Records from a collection

===

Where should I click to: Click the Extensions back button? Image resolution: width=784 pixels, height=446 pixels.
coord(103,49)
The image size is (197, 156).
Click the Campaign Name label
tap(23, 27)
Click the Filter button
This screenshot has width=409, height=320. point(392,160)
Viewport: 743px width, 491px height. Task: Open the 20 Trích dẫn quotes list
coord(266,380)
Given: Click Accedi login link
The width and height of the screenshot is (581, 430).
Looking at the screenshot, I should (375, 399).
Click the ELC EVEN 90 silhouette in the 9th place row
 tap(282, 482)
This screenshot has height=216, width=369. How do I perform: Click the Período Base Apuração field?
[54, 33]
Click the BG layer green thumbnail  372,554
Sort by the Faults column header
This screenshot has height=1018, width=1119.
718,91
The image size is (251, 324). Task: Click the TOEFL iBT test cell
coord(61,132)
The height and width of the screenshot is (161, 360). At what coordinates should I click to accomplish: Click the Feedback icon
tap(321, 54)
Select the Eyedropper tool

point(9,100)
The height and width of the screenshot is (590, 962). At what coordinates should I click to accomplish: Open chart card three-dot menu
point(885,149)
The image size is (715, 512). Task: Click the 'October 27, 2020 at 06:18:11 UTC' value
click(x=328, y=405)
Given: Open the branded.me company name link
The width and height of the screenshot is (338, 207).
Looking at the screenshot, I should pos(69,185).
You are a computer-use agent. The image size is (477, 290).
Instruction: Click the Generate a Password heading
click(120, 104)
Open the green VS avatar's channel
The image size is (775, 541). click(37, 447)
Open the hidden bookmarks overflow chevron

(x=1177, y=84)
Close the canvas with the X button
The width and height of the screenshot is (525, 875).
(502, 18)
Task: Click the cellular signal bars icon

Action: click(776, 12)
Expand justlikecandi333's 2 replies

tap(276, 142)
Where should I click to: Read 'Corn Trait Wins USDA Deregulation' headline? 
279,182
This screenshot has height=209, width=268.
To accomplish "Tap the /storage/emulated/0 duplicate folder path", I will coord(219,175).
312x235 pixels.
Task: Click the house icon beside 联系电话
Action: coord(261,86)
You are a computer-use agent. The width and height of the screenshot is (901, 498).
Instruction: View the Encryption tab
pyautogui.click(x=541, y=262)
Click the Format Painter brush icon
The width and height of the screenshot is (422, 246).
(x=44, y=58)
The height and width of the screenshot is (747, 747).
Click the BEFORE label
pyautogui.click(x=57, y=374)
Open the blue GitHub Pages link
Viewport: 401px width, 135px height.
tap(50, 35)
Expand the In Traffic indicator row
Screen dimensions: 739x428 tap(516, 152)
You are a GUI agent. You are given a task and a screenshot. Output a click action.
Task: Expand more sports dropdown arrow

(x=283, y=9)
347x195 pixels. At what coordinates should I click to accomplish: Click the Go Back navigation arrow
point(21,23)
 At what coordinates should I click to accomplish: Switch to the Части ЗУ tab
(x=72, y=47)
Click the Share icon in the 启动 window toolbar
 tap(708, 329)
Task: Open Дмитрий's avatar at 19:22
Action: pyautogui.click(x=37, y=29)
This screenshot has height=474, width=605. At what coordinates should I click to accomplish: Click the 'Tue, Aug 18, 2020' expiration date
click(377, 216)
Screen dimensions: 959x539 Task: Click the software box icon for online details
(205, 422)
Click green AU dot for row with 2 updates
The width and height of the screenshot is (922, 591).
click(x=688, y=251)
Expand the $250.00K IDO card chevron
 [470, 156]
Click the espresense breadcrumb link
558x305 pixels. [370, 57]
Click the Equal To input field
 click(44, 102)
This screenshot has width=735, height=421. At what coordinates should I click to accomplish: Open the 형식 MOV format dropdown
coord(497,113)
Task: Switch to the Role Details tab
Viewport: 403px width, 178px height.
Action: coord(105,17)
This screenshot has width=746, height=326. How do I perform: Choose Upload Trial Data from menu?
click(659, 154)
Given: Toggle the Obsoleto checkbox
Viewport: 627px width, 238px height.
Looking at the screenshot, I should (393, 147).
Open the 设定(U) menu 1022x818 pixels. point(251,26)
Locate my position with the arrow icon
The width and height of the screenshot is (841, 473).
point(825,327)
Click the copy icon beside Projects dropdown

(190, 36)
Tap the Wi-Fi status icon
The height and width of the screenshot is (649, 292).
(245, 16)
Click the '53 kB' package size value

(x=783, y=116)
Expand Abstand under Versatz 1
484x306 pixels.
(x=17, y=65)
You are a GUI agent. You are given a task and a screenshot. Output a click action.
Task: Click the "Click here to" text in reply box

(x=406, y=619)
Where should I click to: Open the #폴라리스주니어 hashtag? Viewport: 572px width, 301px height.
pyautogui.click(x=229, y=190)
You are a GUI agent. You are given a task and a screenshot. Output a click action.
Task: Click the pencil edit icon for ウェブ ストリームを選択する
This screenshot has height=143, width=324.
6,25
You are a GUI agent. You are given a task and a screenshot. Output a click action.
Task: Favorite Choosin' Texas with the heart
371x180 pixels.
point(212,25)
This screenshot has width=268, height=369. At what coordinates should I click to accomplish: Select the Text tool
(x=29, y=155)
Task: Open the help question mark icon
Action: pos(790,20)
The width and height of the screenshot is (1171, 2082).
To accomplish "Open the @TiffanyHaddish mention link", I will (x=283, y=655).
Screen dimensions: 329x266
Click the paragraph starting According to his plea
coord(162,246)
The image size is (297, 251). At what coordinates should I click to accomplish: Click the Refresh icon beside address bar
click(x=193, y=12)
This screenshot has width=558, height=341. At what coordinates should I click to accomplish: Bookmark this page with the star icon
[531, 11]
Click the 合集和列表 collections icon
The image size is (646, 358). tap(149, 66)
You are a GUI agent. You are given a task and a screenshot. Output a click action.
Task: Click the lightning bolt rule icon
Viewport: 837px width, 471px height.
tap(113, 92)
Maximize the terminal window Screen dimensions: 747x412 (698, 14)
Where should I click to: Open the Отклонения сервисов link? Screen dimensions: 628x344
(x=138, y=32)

===

→ **EXERCISE DETAILS**:
Without any change, reproduce the data in full.

→ **SOLVED EXERCISE**:
Where should I click to: Click the Extensions back button? Image resolution: width=784 pixels, height=446 pixels.
coord(103,49)
The image size is (197, 156).
Click the Campaign Name label
tap(23, 27)
Click the Filter button
This screenshot has width=409, height=320. point(392,160)
Viewport: 743px width, 491px height. Task: Open the 20 Trích dẫn quotes list
coord(266,380)
Given: Click Accedi login link
The width and height of the screenshot is (581, 430).
Looking at the screenshot, I should (375, 399).
Click the ELC EVEN 90 silhouette in the 9th place row
 tap(282, 482)
This screenshot has height=216, width=369. How do I perform: Click the Período Base Apuração field?
[54, 33]
Click the BG layer green thumbnail  372,554
Sort by the Faults column header
This screenshot has height=1018, width=1119.
718,91
The image size is (251, 324). Task: Click the TOEFL iBT test cell
coord(61,132)
The height and width of the screenshot is (161, 360). At what coordinates should I click to accomplish: Click the Feedback icon
tap(321, 54)
Select the Eyedropper tool

point(9,100)
The height and width of the screenshot is (590, 962). At what coordinates should I click to accomplish: Open chart card three-dot menu
point(885,149)
The image size is (715, 512). Task: Click the 'October 27, 2020 at 06:18:11 UTC' value
click(x=328, y=405)
Given: Open the branded.me company name link
The width and height of the screenshot is (338, 207).
Looking at the screenshot, I should pos(69,185).
You are a computer-use agent. The image size is (477, 290).
Instruction: Click the Generate a Password heading
click(120, 104)
Open the green VS avatar's channel
The image size is (775, 541). click(37, 447)
Open the hidden bookmarks overflow chevron

(x=1177, y=84)
Close the canvas with the X button
The width and height of the screenshot is (525, 875).
(502, 18)
Task: Click the cellular signal bars icon

Action: click(776, 12)
Expand justlikecandi333's 2 replies

tap(276, 142)
Where should I click to: Read 'Corn Trait Wins USDA Deregulation' headline? 
279,182
This screenshot has height=209, width=268.
To accomplish "Tap the /storage/emulated/0 duplicate folder path", I will coord(219,175).
312x235 pixels.
Task: Click the house icon beside 联系电话
Action: coord(261,86)
You are a computer-use agent. The width and height of the screenshot is (901, 498).
Instruction: View the Encryption tab
pyautogui.click(x=541, y=262)
Click the Format Painter brush icon
The width and height of the screenshot is (422, 246).
(x=44, y=58)
The height and width of the screenshot is (747, 747).
Click the BEFORE label
pyautogui.click(x=57, y=374)
Open the blue GitHub Pages link
Viewport: 401px width, 135px height.
tap(50, 35)
Expand the In Traffic indicator row
Screen dimensions: 739x428 tap(516, 152)
You are a GUI agent. You are given a task and a screenshot. Output a click action.
Task: Expand more sports dropdown arrow

(x=283, y=9)
347x195 pixels. At what coordinates should I click to accomplish: Click the Go Back navigation arrow
point(21,23)
 At what coordinates should I click to accomplish: Switch to the Части ЗУ tab
(x=72, y=47)
Click the Share icon in the 启动 window toolbar
 tap(708, 329)
Task: Open Дмитрий's avatar at 19:22
Action: pyautogui.click(x=37, y=29)
This screenshot has height=474, width=605. At what coordinates should I click to accomplish: Click the 'Tue, Aug 18, 2020' expiration date
click(377, 216)
Screen dimensions: 959x539 Task: Click the software box icon for online details
(205, 422)
Click green AU dot for row with 2 updates
The width and height of the screenshot is (922, 591).
click(x=688, y=251)
Expand the $250.00K IDO card chevron
 [470, 156]
Click the espresense breadcrumb link
558x305 pixels. [370, 57]
Click the Equal To input field
 click(44, 102)
This screenshot has width=735, height=421. At what coordinates should I click to accomplish: Open the 형식 MOV format dropdown
coord(497,113)
Task: Switch to the Role Details tab
Viewport: 403px width, 178px height.
Action: coord(105,17)
This screenshot has width=746, height=326. How do I perform: Choose Upload Trial Data from menu?
click(659, 154)
Given: Toggle the Obsoleto checkbox
Viewport: 627px width, 238px height.
Looking at the screenshot, I should (393, 147).
Open the 设定(U) menu 1022x818 pixels. point(251,26)
Locate my position with the arrow icon
The width and height of the screenshot is (841, 473).
point(825,327)
Click the copy icon beside Projects dropdown

(190, 36)
Tap the Wi-Fi status icon
The height and width of the screenshot is (649, 292).
(245, 16)
Click the '53 kB' package size value

(x=783, y=116)
Expand Abstand under Versatz 1
484x306 pixels.
(x=17, y=65)
You are a GUI agent. You are given a task and a screenshot. Output a click action.
Task: Click the "Click here to" text in reply box

(x=406, y=619)
Where should I click to: Open the #폴라리스주니어 hashtag? Viewport: 572px width, 301px height.
pyautogui.click(x=229, y=190)
You are a GUI agent. You are given a task and a screenshot. Output a click action.
Task: Click the pencil edit icon for ウェブ ストリームを選択する
This screenshot has height=143, width=324.
6,25
You are a GUI agent. You are given a task and a screenshot. Output a click action.
Task: Favorite Choosin' Texas with the heart
371x180 pixels.
point(212,25)
This screenshot has width=268, height=369. At what coordinates should I click to accomplish: Select the Text tool
(x=29, y=155)
Task: Open the help question mark icon
Action: pos(790,20)
The width and height of the screenshot is (1171, 2082).
To accomplish "Open the @TiffanyHaddish mention link", I will (x=283, y=655).
Screen dimensions: 329x266
Click the paragraph starting According to his plea
coord(162,246)
The image size is (297, 251). At what coordinates should I click to accomplish: Click the Refresh icon beside address bar
click(x=193, y=12)
This screenshot has width=558, height=341. At what coordinates should I click to accomplish: Bookmark this page with the star icon
[531, 11]
Click the 合集和列表 collections icon
The image size is (646, 358). tap(149, 66)
You are a GUI agent. You are given a task and a screenshot. Output a click action.
Task: Click the lightning bolt rule icon
Viewport: 837px width, 471px height.
tap(113, 92)
Maximize the terminal window Screen dimensions: 747x412 (698, 14)
Where should I click to: Open the Отклонения сервисов link? Screen dimensions: 628x344
(x=138, y=32)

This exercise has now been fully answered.